Time limit exceeded issue in c++ UVa problem for university homework

I have a Time limit exceeded issue in problem 100 from UVa.
the question is here:
https://onlinejudge.org/index.php?option=com_onlinejudge&Itemid=8&category=24&page=show_problem&problem=36
Here is my code. Please help me find a solution. How can I avoid such problems?

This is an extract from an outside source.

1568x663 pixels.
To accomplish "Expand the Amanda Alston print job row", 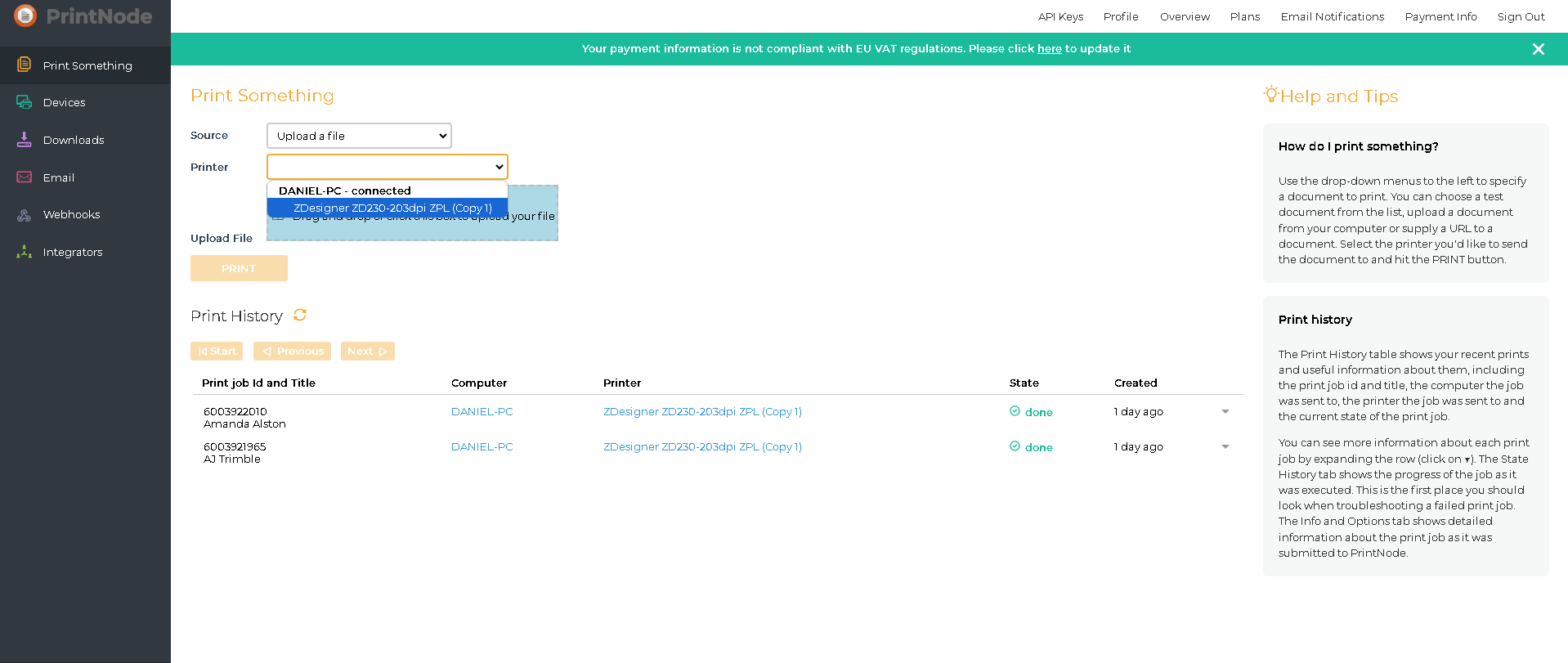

I don't know if it is the problem with cin and cout or the while loops? this program works well in my terminal when I run it.
#include <iostream>
using namespace std;
int main()
{
int i , j, temp, n;
while (cin >> i >> j) //asking for user input
{
int x, y;
x = i;
y = j;
if (i > j) //sorting i and j to fix the order of numbers
{
temp = j;
j = i;
i = temp;
}
int answer = 0;
int counter;
while (i <= j)
{
n = i;
counter = 1; // make the value of counter to 1 because it increases if i is 1
while (1)
{
if(n == 1) { //if n = 1 then stop
break;
} else if (n % 2 == 0) //cheak if i is odd
{
n = (3 % n) + 1;
} else {
n = n / 2; //cheak if i is even
}
counter++; //increase by one for every number that is not 1
}
if (counter > answer)
{
answer = counter;
}
i++;
}
cout << x << " " << y << " " << answer << "\n";
}
return 0;
}
Thanks in advance
In my humble opinion this problem is not about calculating the resulting values using the given algorithm. Because of the simplicity this is just some noise. So,maybe we are talking about a XY Problem here.
Maybe I am wrong, but the main problem here seems to be memoization.

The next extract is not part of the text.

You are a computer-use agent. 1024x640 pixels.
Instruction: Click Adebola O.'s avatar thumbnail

It maybe that values need to be calculated over and over again, because they are in some overlapped range. And this is not necessary.
So, we could memorize already calculated values, for example in a std::unordered_map (or std::map). So, something like in the below:
unsigned int getSteps(size_t index) noexcept {
unsigned counter{};
while (index != 1) {
if (index % 2) index = index * 3 + 1;
else index /= 2;
++counter;
}
return counter+1;
}
unsigned int getStepsMemo(size_t index) {
// Here we will memorize whatever we calculated before
static std::unordered_map<unsigned int, unsigned int> memo{};
// Resulting value
unsigned int result{};
// Look, if we did calculate the value in the past
auto iter = memo.find(index);
if (iter != memo.end())
// If yes, then reuse old value
result = iter->second;
else {
// If no, then calculate new and memorize it
result = getSteps(index);
memo[index] = result;
}
return result;
}
This will help with many given input pairs. It will avoid recalculating steps for already calculated values.

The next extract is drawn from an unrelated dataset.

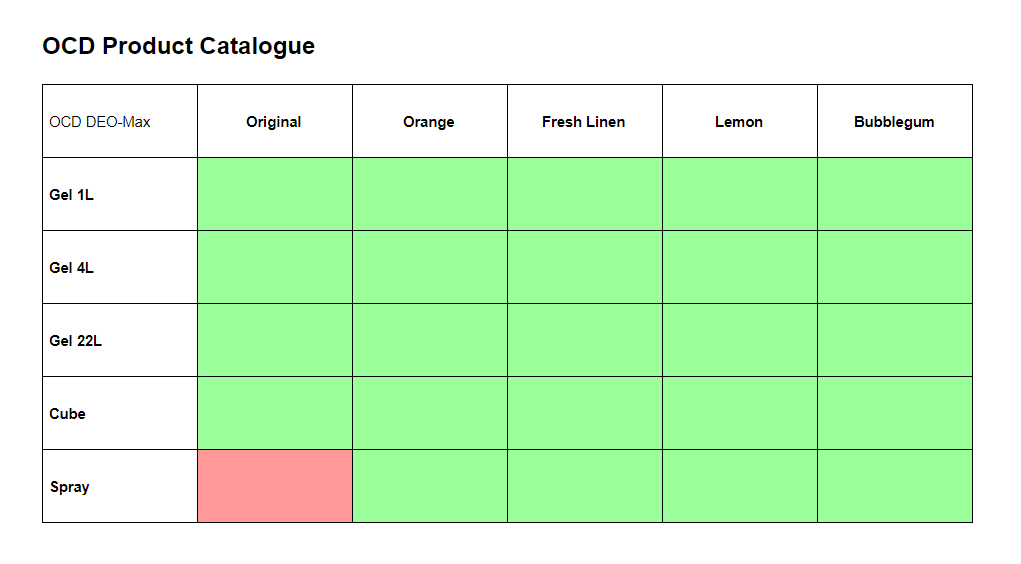Click the Cube Lemon cell
The image size is (1021, 564).
740,413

But having thought in this direction, we can also calculate all values at compile time and store them in a constexpr std::array. Then no calculation will be done during runtime. All steps for any number up to 10000 will be precalculated. So, the algorithm will never be called during runtime.
It should be clear that this is the fastest possible algorithm, because we do nothing. Just get the value from a lookup table.
And if we want to make things nice, then we pack everything in a class and let the class encapsulate the problem. Even input and output operatores will be overwritten and used for our own purposes.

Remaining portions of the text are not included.